“In fourteen hundred ninety two, Columbus sailed the ocean blue.”
This children’s song essentially sums up the depth of our education in regards to Christopher Columbus. I suppose “In fourteen hundred ninety two, Columbus sailed the ocean blue to see how many slaves he could accrue” wasn’t as catchy.
I posted the Columbus Day gag card on my wall this past week but, all joking aside, I wanted to quickly address the sadness in celebrating a holiday such as Columbus day and what the history of that day truly is.
Nothing is more striking than hearing from the descendants of the people enslaved by Columbus and for that purpose I want to share the following video:
.What does it say of our culture that we neglect to celebrate heroes such as Harriet Tubman or Cesar Chavez but instead dedicate days to the memory of men such as Christopher Columbus?
Christopher Columbus and the men he traveled with brought disease, religious persecution, and an end to freedom to the people they encountered. They enslaved native inhabitants, forced them to convert to Christianity, and “conquered” them with violence in order to fulfill promises made to King Ferdinand and Queen Isabella of Spain.

▶ [RECORD SET]
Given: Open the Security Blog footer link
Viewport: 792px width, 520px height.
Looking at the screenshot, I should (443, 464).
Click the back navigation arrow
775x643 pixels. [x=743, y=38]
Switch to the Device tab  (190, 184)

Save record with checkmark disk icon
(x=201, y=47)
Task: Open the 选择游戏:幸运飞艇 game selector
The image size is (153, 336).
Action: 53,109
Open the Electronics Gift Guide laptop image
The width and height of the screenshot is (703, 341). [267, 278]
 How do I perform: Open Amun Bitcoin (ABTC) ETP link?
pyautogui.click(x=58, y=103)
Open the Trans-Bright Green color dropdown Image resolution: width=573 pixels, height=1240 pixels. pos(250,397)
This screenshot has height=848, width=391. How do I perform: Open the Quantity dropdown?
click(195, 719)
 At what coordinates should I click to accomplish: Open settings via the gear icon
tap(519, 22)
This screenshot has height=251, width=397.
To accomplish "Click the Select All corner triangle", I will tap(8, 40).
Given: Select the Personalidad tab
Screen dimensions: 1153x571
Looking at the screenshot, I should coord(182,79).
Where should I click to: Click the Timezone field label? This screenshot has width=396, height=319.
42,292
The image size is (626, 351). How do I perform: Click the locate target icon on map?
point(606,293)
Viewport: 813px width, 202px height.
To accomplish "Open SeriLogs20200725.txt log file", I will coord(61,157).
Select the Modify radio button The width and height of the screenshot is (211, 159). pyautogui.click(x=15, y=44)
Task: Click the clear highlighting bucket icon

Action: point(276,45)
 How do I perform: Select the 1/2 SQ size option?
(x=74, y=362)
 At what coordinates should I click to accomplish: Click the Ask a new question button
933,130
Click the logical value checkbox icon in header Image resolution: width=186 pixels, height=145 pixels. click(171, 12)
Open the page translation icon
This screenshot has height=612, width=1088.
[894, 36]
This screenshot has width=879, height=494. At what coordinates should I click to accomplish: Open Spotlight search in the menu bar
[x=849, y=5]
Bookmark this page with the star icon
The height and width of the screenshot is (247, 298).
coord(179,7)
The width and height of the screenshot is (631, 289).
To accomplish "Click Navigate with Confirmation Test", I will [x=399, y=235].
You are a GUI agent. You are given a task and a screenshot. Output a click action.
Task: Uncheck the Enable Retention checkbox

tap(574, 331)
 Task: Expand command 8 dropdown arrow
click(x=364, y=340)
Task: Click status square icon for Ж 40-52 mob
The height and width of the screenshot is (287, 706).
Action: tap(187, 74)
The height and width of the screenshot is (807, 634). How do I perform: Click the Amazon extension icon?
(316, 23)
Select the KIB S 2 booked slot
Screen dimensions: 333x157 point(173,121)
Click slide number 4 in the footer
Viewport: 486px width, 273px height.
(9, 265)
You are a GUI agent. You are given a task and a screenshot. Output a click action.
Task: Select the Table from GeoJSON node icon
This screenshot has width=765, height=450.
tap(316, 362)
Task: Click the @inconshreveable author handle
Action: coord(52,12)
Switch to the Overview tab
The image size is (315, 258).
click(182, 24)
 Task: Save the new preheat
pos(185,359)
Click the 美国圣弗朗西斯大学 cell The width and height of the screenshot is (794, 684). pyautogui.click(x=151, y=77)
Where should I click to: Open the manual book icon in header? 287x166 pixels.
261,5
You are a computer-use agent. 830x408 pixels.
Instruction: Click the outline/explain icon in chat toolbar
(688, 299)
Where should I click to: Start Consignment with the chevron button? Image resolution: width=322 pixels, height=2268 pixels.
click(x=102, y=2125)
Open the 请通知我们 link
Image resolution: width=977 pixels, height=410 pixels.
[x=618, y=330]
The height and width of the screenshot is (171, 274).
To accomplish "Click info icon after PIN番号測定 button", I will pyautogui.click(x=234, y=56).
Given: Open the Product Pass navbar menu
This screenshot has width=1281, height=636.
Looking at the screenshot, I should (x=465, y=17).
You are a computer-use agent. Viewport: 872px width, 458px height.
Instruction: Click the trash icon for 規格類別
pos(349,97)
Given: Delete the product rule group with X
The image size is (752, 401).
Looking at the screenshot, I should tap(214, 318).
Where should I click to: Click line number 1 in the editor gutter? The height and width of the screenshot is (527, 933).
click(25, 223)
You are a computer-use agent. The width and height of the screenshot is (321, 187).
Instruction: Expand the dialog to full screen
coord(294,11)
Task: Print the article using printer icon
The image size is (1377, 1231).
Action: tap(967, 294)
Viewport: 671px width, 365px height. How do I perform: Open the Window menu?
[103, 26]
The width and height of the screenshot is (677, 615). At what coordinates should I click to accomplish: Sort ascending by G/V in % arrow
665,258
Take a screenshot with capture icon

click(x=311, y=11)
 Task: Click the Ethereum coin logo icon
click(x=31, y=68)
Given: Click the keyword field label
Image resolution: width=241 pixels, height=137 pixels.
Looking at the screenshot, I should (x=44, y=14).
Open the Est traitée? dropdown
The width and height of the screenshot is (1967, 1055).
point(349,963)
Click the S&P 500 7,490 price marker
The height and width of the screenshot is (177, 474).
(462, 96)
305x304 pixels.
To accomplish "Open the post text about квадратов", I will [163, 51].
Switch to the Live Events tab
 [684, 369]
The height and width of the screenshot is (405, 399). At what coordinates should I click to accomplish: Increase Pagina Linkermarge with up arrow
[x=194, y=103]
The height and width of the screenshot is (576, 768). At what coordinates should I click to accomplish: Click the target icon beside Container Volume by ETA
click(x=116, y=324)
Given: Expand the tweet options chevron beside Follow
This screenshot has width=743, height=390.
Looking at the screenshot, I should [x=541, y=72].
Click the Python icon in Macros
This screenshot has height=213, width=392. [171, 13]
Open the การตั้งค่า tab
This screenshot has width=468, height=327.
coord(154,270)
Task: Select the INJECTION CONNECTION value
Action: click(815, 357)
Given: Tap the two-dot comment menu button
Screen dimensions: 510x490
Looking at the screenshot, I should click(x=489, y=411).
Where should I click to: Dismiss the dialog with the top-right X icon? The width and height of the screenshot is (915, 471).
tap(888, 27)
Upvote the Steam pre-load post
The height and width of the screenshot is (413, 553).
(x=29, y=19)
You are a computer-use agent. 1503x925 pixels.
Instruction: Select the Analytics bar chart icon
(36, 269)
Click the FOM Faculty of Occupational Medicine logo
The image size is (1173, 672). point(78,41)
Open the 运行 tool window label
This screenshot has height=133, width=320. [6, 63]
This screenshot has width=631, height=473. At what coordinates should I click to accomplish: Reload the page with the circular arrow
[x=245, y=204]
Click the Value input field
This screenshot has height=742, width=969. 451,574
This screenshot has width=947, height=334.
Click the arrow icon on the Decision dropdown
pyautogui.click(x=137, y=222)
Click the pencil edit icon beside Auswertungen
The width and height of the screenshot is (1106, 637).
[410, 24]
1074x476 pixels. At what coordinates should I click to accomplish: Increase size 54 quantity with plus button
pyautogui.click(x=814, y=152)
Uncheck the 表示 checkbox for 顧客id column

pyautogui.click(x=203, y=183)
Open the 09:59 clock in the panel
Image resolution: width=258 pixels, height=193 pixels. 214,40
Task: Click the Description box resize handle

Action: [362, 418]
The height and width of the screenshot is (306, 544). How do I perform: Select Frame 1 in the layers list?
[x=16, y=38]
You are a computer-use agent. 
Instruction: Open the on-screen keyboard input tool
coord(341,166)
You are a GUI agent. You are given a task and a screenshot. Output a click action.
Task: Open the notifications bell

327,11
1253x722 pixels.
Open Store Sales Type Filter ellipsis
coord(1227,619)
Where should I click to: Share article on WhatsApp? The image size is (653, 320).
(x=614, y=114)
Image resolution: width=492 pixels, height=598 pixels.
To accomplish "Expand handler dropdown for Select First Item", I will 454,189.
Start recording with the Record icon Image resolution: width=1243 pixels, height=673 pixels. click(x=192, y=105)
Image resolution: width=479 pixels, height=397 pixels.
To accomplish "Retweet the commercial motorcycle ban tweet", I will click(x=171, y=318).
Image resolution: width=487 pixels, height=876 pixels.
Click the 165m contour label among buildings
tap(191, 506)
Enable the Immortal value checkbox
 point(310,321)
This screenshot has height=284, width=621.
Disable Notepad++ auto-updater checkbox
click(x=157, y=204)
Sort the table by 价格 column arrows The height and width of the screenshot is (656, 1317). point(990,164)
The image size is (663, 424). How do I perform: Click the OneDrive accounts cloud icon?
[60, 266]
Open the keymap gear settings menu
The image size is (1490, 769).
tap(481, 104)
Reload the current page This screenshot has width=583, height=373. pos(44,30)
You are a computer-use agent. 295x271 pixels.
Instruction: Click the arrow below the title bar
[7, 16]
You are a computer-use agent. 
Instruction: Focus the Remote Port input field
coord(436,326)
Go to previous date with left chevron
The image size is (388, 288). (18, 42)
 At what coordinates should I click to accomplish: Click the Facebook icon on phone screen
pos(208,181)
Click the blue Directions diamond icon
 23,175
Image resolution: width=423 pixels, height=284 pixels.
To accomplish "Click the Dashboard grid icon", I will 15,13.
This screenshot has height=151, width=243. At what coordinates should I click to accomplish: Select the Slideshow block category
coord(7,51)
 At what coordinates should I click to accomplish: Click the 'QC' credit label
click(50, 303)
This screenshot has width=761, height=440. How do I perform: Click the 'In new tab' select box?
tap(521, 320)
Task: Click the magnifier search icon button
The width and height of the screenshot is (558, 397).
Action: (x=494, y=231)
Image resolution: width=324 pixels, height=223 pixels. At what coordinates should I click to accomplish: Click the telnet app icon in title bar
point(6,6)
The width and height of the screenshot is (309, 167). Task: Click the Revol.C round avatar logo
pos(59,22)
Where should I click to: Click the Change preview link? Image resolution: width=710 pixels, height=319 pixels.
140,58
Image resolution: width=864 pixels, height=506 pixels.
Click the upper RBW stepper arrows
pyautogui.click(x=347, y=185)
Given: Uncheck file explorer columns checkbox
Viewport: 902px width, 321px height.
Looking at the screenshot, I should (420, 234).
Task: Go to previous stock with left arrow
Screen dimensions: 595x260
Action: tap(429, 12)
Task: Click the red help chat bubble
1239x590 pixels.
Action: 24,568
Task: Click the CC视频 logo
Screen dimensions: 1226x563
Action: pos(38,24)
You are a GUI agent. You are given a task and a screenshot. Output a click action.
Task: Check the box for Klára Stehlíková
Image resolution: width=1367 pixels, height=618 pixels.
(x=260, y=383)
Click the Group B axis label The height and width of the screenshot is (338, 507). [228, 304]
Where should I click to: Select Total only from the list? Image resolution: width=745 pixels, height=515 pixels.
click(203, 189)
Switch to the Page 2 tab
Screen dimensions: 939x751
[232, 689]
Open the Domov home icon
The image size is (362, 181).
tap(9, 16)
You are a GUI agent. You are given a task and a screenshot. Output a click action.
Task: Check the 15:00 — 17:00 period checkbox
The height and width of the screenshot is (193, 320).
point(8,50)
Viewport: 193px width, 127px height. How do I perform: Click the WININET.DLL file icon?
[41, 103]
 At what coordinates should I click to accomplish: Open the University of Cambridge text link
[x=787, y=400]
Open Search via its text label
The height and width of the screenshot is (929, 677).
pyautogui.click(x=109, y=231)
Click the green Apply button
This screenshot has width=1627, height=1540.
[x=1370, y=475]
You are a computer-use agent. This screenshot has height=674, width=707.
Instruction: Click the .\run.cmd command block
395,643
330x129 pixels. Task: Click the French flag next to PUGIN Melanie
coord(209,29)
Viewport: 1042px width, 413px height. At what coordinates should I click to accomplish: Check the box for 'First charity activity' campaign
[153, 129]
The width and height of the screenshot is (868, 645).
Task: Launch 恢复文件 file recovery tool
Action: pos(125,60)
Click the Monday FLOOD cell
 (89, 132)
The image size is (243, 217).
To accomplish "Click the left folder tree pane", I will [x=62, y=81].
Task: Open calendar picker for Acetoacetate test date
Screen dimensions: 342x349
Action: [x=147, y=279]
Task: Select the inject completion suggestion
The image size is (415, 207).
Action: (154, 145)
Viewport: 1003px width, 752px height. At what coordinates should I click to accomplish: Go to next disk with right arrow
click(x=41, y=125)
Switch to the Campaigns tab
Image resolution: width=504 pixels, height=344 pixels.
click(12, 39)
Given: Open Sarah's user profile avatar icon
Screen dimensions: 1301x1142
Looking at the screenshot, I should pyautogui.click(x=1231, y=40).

▶ [HOW TO COMPLETE THIS TASK]
Copy the Columbus Day post word for word from "Nothing is more" to "Isabella of Spain.". The entries have nothing to do with the Columbus Day text.

▶ [RESPONSE TO THIS EXERCISE]
Nothing is more striking than hearing from the descendants of the people enslaved by Columbus and for that purpose I want to share the following video:
.What does it say of our culture that we neglect to celebrate heroes such as Harriet Tubman or Cesar Chavez but instead dedicate days to the memory of men such as Christopher Columbus?
Christopher Columbus and the men he traveled with brought disease, religious persecution, and an end to freedom to the people they encountered. They enslaved native inhabitants, forced them to convert to Christianity, and “conquered” them with violence in order to fulfill promises made to King Ferdinand and Queen Isabella of Spain.